Jewish Traits Gone Bad

I have long suspected that the Jewish stereotypes invoked by comedians, impolite pundits, and anti-Semites contain some grain of truth. After all, even a powerfully positive middah, or personal trait, can, if mangled or misapplied, devolve into a parody of its essence. And when that happens, a negative stereotype results.

Take, for instance, the obsession with money and possessions about which Jews are regularly impugned or mocked. (Some may recall—it was before my time—the Jewish radio jokester who, accosted in a skit by a mugger demanding “Your money or your life!” pauses a few seconds and then, when the stick-up man repeats his warning, responds: “I’m thinking! I’m thinking!”)

But concern with currency is only mockery-worthy when it has degenerated into stinginess (as in the case of the fictional muggee) or thievery. In its pure form, it is called frugality, and is lauded by the Torah.

“The possessions of the righteous,” the Talmud teaches, “are as dear to them as their bodies.”

That comment is not meant to counsel miserliness; it conveys a deep and quintessentially Jewish thought: Every honestly earned penny has true worth, for it can be turned into something meaningful. We might think of someone who, say, rinses out and re-uses a Styrofoam cup as some sort of miser; and maybe he is. But he might also be a truly righteous man, appreciative of, and reluctant to waste, something still usable. If he’s generous to the needy, we know which one he is.

And so while stinginess may be ugly, frugality is not; indeed, it is a Jewish trait, and should be proudly embraced as one.

Similarly, the stereotype of Jews as cliquish is rooted in our very real and proper sense of peoplehood. When, however, we unwittingly give the impression that we look down upon others similarly created in the image of Hashem, we offer mockers (and haters) ammunition. It is important to not let our special bond with the “family” that is Klal Yisrael send a negative message to others. But internalizing that special bond, in the end, is essential to being a Jew.

Of late, I’ve been thinking about another Jewish stereotype: the worrier. The fellow who frets about whether he turned the oven off or locked the door before he left home, about what might happen if he boards that plane, or what that stomach pain might mean. Of course, all sorts of people worry about small or far-fetched things. But there does seem to be a particular stereotype of Jewish overanxiousness. What middah might it, in a twisted way, reflect?

What occurs is that worrying about unlikely things that might go wrong might be the flipside to something very Jewish indeed: Appreciating the myriad things that regularly go right.

We say “Modeh Ani” each morning to acknowledge the all-too-easily-ignored miracle of our waking up.
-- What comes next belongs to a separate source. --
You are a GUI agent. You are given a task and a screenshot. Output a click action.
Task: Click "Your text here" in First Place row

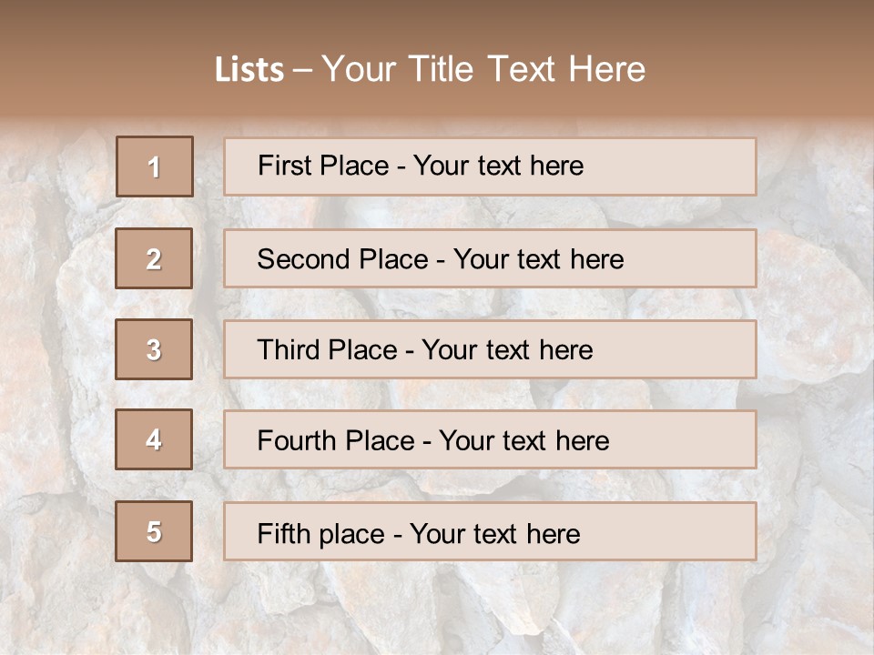pyautogui.click(x=498, y=166)
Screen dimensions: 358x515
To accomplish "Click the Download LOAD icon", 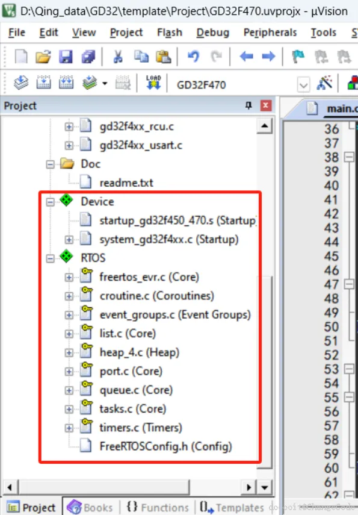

We say “Asher Yatzar” to remind ourselves not to take the functions of our bodies for granted. We say “Modim” during each of our prayers to thank Hashem for His continuous gift of our lives and sustenance.

That all reflects a fundamental Jewish middah, “hakaras hatov”—in the phrase’s most literal, most fundamental, sense: the “recognition of the good” that Hashem bestows on us daily, indeed every hour, every minute, every second.

To be exquisitely sensitive to all the blessings from which we constantly benefit requires us, on some level, to realize all that could go wrong. There are people, after all, who don’t wake up from their night’s sleep; whose bodies do not function normally, whose lives or livelihoods are imperiled. Only a keen recognition of such possibilities can lead us to fully appreciate what so many people mindlessly take for granted.

Could that quintessential Jewish characteristic be what sometime decays into “Jewish worry”? Might anxiety be a warped expression of what, ideally, should be a feeling of joyful gratitude to the Creator for “nisecha sheb’chol yom imonu”—the “miracles that are with us each and every day”?

Perhaps, in other words, the Jewish worrywart, by obsessing over the myriad things that can go wrong, is mangling the Jewish middah of gratitude to the Creator for when things go right.